Dear Polyamorist,
This letter is for all you polyamorous heathens out there. To everyone that lurks in the shadows and is damaging society and all the arbitrary constructs we were raised to believe. I’m going to tell you all the reasons why what you’re doing is bad and why you should stop. This isn’t just my “opinion” and I’m going to use science and math to justify my opinions so you can’t even argue them. There’s so many reasons why what you’re doing is destroying the world but here’s just a handful of reasons why you should cease your wretched behavior immediately!
Holding love in your heart for more than one person is so unnatural that I can’t even fathom how you live with yourself. Look, there is literally only 1 litre of love in your heart. Wait… is love measured in weight? Maybe it’s 1lb? Gosh, I don’t know but it doesn’t matter! Whatever the quantity of love you have, you must only give it to one person. What about your kids and your family, you ask? Well, that’s a different kind of love. That’s the love that comes from your familial love glands and there’s at least 2 litres… or 2lbs… or whatever amount of that so try to distribute that as evenly as you can. It’s biology you all!
I don’t care that 95% of the 4000 mammalian species are non-monogamous and that of the remaining 5% most of them are only monogamous for a breeding season. Monogamy is in our DNA!!!! My proof? PENGUINS!!!! Yes, penguins are mammals because they have blood. Penguins are monogamous so humans must be too! Penguins have the exact same DNA as humans so therefore if penguins are monogamous then we must be too! Don’t believe me? Well you should because I watched a youtube video on DNA and it taught me everything I need to know. Penguin DNA is closer to Human DNA than any other mammal therefore polyamory is unnatural.
Don’t even get me started about how dirty your genitals are. I don’t care about these studies that “claim” that non-monogamy promotes better sexual health than monogamy. I don’t care if you get tested regularly, ask for test results from partners, are more likely to use protection, discuss STD’s regularly and help try to eliminate the shame and stigma around them. It’s basic statistics. More partners= more dirty genitals. Who in their right mind would argue with that??? Oh, and before you come back at me about how STD’s are more prevalent in monogamy because it’s not something that’s openly discussed and tested for I’m just going to stop you there. STD’s from cheating in monogamous relationships doesn’t count. It just doesn’t count.
I’m going to say it and I’m not even sorry.
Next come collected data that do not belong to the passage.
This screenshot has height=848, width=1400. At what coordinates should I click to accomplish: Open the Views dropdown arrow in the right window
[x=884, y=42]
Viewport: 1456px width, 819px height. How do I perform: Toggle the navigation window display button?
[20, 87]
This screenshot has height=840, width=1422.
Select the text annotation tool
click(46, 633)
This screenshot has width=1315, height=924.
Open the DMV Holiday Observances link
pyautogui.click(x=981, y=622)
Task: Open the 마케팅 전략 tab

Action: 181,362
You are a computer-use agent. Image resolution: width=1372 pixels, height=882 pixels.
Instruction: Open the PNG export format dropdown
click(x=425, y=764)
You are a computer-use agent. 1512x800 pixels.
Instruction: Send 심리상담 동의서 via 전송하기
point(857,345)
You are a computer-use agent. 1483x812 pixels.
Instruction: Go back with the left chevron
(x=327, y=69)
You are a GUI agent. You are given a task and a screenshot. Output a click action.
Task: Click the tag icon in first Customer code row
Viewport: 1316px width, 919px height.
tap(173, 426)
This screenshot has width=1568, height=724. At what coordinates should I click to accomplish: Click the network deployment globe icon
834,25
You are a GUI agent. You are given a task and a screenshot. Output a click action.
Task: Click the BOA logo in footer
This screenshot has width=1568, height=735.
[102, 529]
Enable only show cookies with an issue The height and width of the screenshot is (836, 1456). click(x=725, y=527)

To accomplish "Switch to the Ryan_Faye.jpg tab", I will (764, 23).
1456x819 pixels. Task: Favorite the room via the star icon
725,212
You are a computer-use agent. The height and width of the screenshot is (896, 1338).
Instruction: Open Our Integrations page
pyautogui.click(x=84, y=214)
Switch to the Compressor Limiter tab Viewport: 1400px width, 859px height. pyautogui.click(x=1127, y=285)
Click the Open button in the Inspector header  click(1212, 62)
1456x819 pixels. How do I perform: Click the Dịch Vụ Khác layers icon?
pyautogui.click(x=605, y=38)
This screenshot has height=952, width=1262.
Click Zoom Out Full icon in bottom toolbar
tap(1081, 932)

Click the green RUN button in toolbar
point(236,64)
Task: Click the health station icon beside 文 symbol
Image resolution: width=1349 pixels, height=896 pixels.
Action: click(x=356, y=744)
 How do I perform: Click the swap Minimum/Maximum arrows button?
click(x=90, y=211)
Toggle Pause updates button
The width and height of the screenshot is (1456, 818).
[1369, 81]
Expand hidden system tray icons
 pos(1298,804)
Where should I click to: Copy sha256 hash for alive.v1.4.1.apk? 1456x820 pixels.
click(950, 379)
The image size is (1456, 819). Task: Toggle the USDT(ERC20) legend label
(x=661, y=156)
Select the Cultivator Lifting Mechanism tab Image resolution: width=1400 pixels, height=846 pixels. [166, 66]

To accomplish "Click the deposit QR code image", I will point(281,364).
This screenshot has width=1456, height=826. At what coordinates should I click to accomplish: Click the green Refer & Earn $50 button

You’re destroying these children’s lives. Children aren’t meant to be raised by a village. That’s hogwash and you know it! In what world does a child having multiple loving and caring adults in their life raising them actually help them? I know, I know. You think that having more adults who are demonstrating compassion, love and acceptance in a child’s life is better for them. It’s not and I’m going to tell you why. Having 2 adults (or 1) is the only acceptable number of parental figures for a child. 3 or more is just too many. If we just do some simple math I’ll prove it to you. 2 > 3 so therefore also 1 > 3 so therefore 1 or 2 parents are better than 3. It’s simple math people! Get with the program.
Lastly, being polyamorous affects your job performance. Don’t argue with me! It does! If it didn’t, then why would people be so worried about losing their jobs if their employer finds out they are polyamorous? It’s because they are afraid their boss will know that they can’t do their job any longer. It doesn’t matter how much experience you have, how long you’ve proved yourself or how good you are at your job. It’s a proven fact that once your employer knows your polyamorous your work ceases to be good and you must be fired. If it wasn’t true then why would employers fire people for simply loving more than one person? Surely there HAS to be a reason and the only reasonable conclusion I can come to is that being polyamourous affects your job performance. It’s called cause and correlation for all you non-science people out there.
Let my letter be the thing that changes your mind about how you perceive polyamory. If I hear one more person talk about how it promotes emotional maturity, growth, better communication, self confidence or any other positive thing I’m going to vomit. It’s wrong, it’s unnatural, it’s bad and I don’t agree with it. Therefore, nobody should be partaking in this awful thing.